2.4COX2和VEGF的表達差異COX2和VEGF主要在胞質表達，呈棕黃色顆粒，對表達陽性的樣本進行圖像分析，測平均灰度值作為表達強度的量化指標. 將單層細胞培養成MCS時，COX2和VEGF的表達均增高（P<0.05）：單層細胞COX2的灰度值為190.8±9.4，MCS的平均灰度值為153.9±10.2；單層細胞VEGF的灰度值為207.4±8.8，MCS的灰度值為186.8±13.9. 光鏡下觀察，單層細胞COX2和VEGF僅個別細胞有弱的染色，而MCS大部分細胞有較強的染色（圖4）.

A: COX在單層細胞中的表達; B: COX在MCS中的表達; C: VEGF在單層細胞中的表達; D: VEGF在MCS中的表達.

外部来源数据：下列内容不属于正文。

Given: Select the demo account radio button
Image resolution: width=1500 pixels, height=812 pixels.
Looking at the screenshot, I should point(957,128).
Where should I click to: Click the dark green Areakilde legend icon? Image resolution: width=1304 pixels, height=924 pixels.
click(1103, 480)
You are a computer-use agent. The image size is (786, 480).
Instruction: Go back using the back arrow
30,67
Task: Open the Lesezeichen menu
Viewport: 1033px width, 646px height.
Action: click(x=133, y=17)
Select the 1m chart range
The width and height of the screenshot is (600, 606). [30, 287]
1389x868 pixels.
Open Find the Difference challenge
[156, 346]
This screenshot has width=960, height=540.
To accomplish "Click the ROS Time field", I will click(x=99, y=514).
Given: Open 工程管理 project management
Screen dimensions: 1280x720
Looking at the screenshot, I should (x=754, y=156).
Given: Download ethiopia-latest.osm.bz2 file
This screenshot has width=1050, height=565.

圖4COX2和VEGF在單層細胞和MCS中的表達×200

3討論

肝癌耐藥是影響化療療效和患者預后的重要原因. 盡管對于腫瘤耐藥的研究，已經有了很大的進展，如MDR基因的發現，但是這些都是平面培養的結果，忽略了腫瘤細胞與細胞之間，細胞與基質之間的相互影響. 多細胞球體在組織結構上與實體瘤相似，體外培養簡單方便，是研究實體瘤的良好模型，MCS的耐藥現象已經在多種腫瘤中得到證實［3］. 本研究表明，將肝癌HepG2細胞三維培養，當細胞相互黏附成為較致密的多細胞球體時，細胞與細胞之間的連接結構明顯增多，細胞間的相互作用增強；同時細胞抑制率、細胞凋亡率的檢測提示其對ADM和5FU產生明顯耐藥. 這些說明我們所建立的肝癌群集耐藥模型是成功的.

目前，已經提出許多機制來解釋MCR［4］：①MCS中細胞具有不均質性，相對靜止狀態細胞的增多，使得對化療敏感的細胞數量減少；②細胞間的黏附作用可以抑制細胞凋亡的發生，從而產生耐藥；③MCS的環境引起的耐藥相關基因的表達. COX2抑制劑可以通過激活死亡受體信號途徑，caspase途徑和線粒體途徑誘導肝癌細胞凋亡［5］.可見COX2的過度表達改變了細胞某些增殖和凋亡相關基因的表達，從而促進了腫瘤惡性行為的發生. Liu等［6］用CoCl2誘導幾種前列腺癌細胞株VEGF表達的上調幅度與COX2的上調幅度基本一致，且選擇性COX2抑制劑NS398可使VEGF的表達受抑，表明COX2的表達和VEGF相關. 研究表明，在白血病細胞中，VEGF可以誘導抗凋亡因子Bcl2的表達，從而抑制凋亡［7］.

在本研究中，COX2和VEGF在MCS中的表達明顯高于單層細胞，提示這可能是導致肝癌HepG2細胞MCR的重要原因之一. 當單層細胞黏附聚集成致密的多細胞球體時，細胞間連接的增多，MCS中心區缺氧的發生，環境因素的改變可能導致了COX2和VEGF表達的增加，從而促進了細胞增殖，抑制了細胞凋亡，參與了MCR的發生.